A user makes a request to a web application hosted on Kubernetes served via a load balancer. The request flow is as follows:
Instead of setting a blind SLO on the load balancer and calling it a day, ask yourself the following questions:
- Where should I set the SLO — ALB or Ambassador or K8s or all of them? Typically SLOs are best set closest to the user or something that represents the end user’s experience e.g. if in the above example, one might want to set an SLO on the ALB but if the same ALB is serving multiple backends it might be a good idea to set the SLO on the next hop — Ambassador.
- If I set a latency SLO, what should be the right latency value? Look at baseline percentile numbers. Do you want to catch degradations of the P50 customer experience, the P95 customer experience, or a static number?

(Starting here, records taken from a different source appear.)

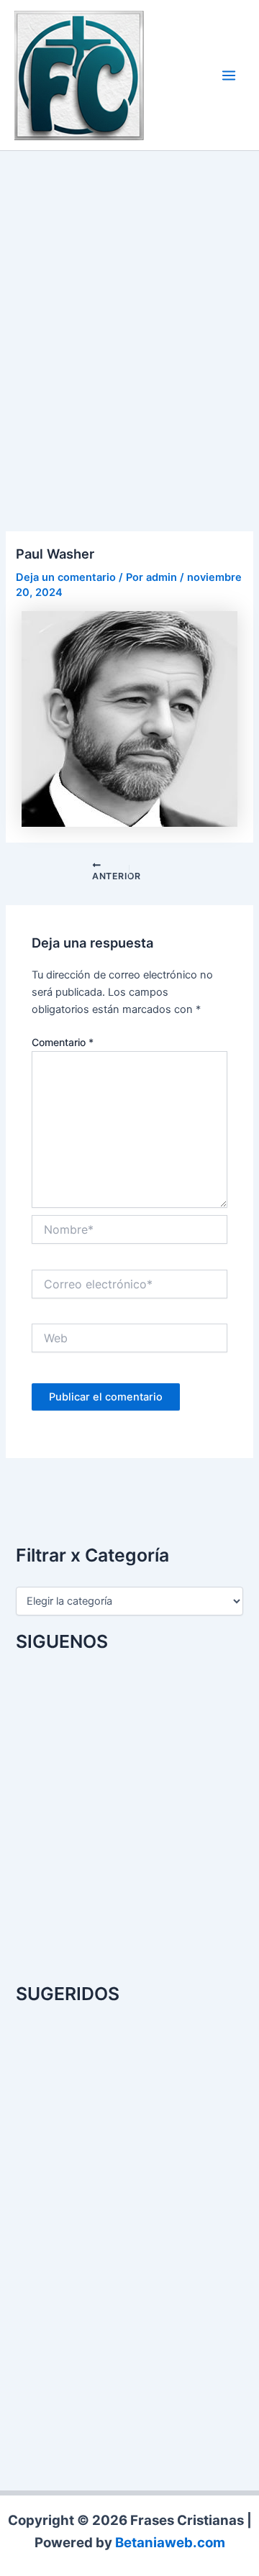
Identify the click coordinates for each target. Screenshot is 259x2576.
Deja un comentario (66, 577)
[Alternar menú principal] (229, 75)
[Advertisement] (129, 323)
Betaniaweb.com (170, 2542)
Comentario (63, 1042)
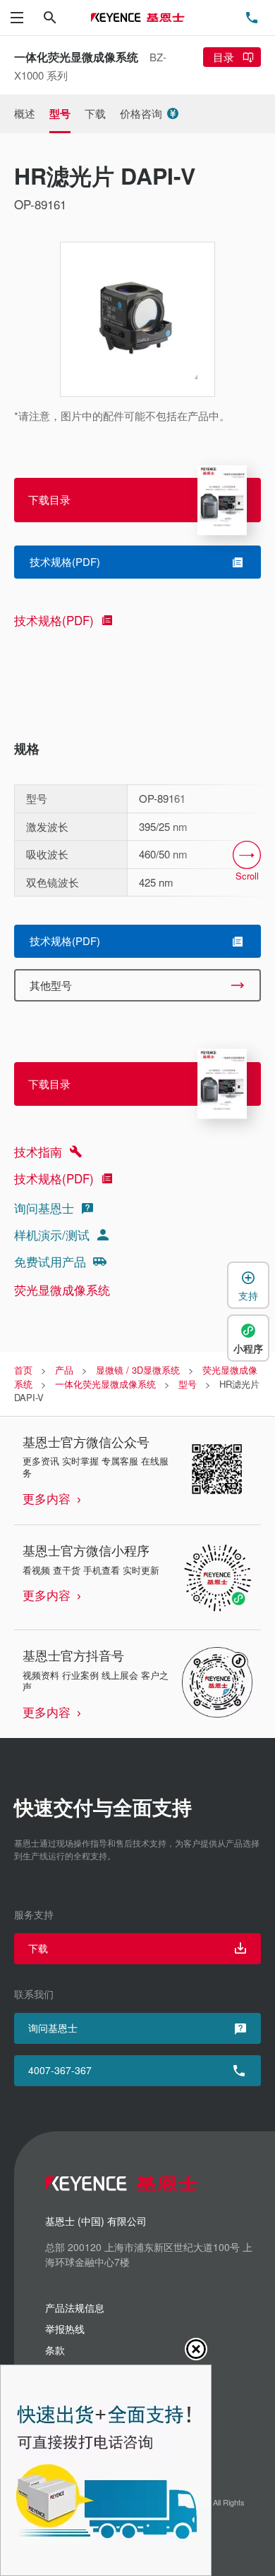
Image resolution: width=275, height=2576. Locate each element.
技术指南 (38, 1151)
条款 (55, 2350)
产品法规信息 (74, 2307)
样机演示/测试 (52, 1234)
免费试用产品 (50, 1261)
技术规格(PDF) (54, 620)
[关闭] (196, 2349)
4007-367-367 (60, 2070)
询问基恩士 (44, 1207)
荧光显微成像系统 (62, 1289)
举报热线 (65, 2329)
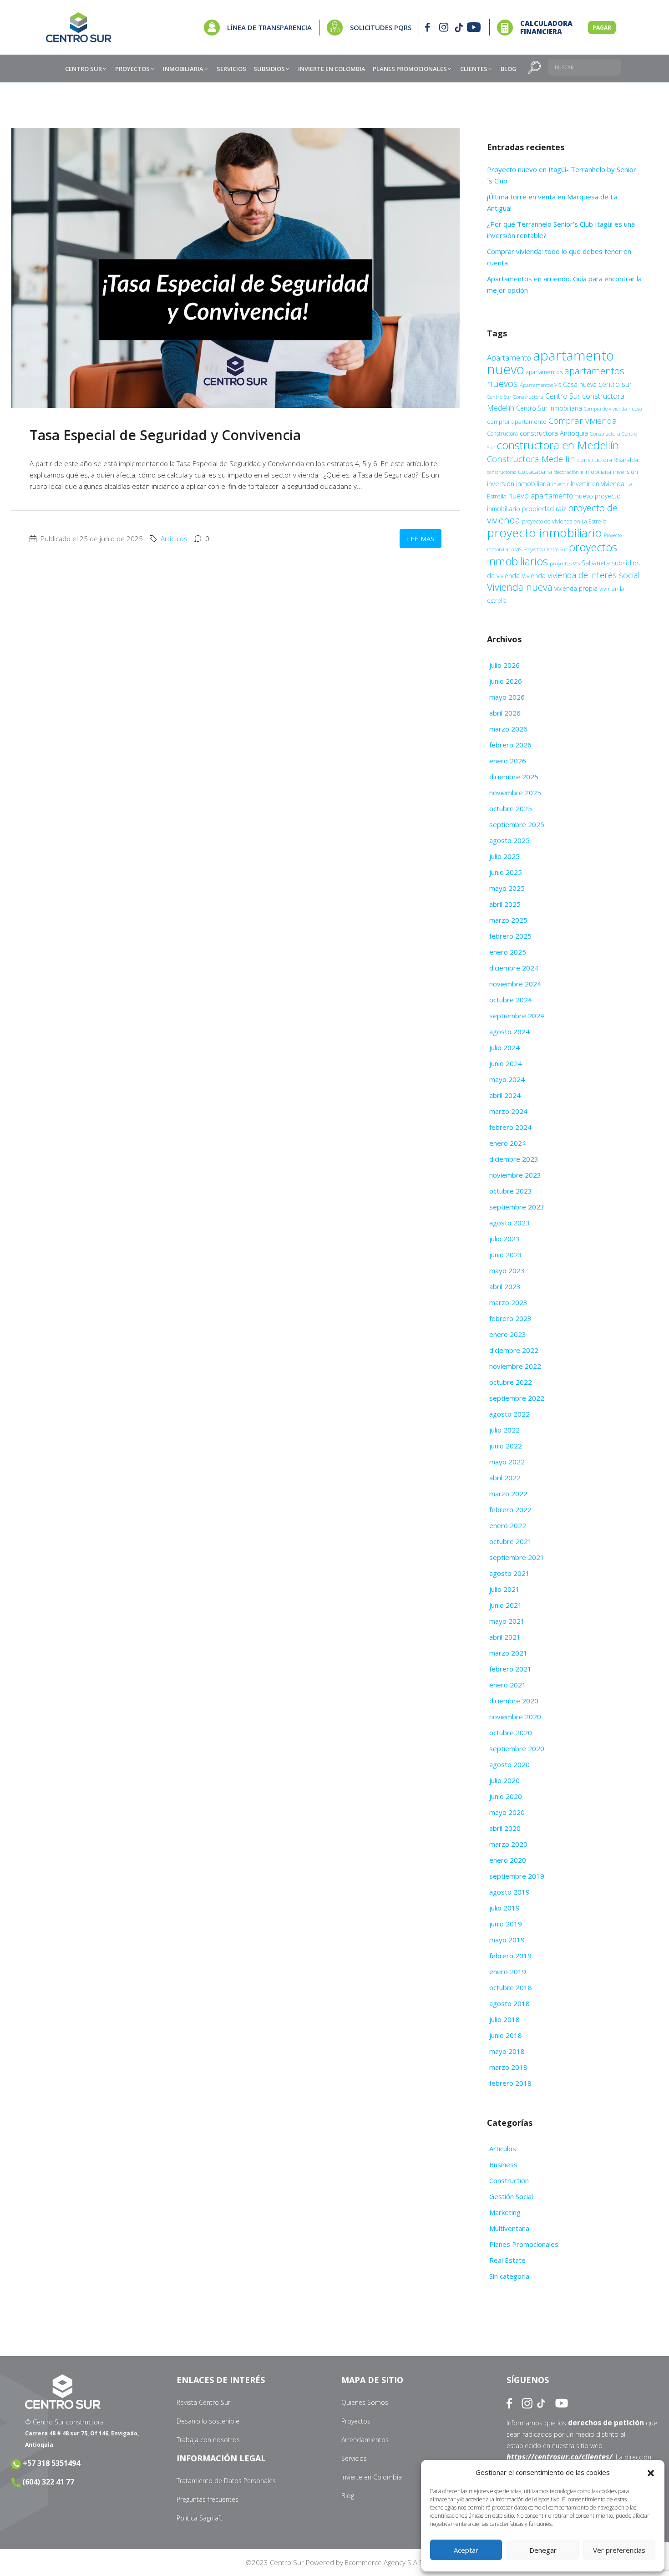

- Do I have enough metrics I need to construct an SLI expression? AWS Cloudwatch reports latency numbers as pre-calculated P99 values i.e. if you want to set a request-based SLO with the expression, you can’t do that because the data is pre-aggregated. So you cannot set request-based SLOs, you can only use window-based SLOs.
- Suppose you set an availability SLO on Ambassador with the expression
availability = 1 - (5xx / throughput).
- What happens if the Ambassador pod crashes on K8s and does not emit
- Does the expression become
availability = 1 - 0 / 0or
availability = undefined?
- For a payment processing application, there might be a lag between the time at which the transaction was initiated v/s the time at which it was completed.
- How does
availability = 1 - (5xx / throughput)work now?
- How do I know
5xxthat I got was for a request present in the current throughput or was it a previous retry that failed?
This is not an exhaustive list of questions. Real-world scenarios will be complicated and that makes the task of setting achievable reliability targets involving multiple stakeholders and critical user journeys tricky.
So does this mean all hope is SLOst?
Of course not! SLOs are a way to gauge your system’s health and customer experience over a time period. But they are not the only way. In the above scenario, one could:
- Set a request-based SLO on the Ambassador.
- Set an uptime window SLO or an alert that checks for no-data situations for signals that are always ≥ 0 e.g. Ambassador throughput.
- Set relevant alerts to catch pod crashes of the application.
- Set alerts on load balancer 5xx to catch scenarios where ALB had an issue and the request was not forwarded to the Ambassador backend.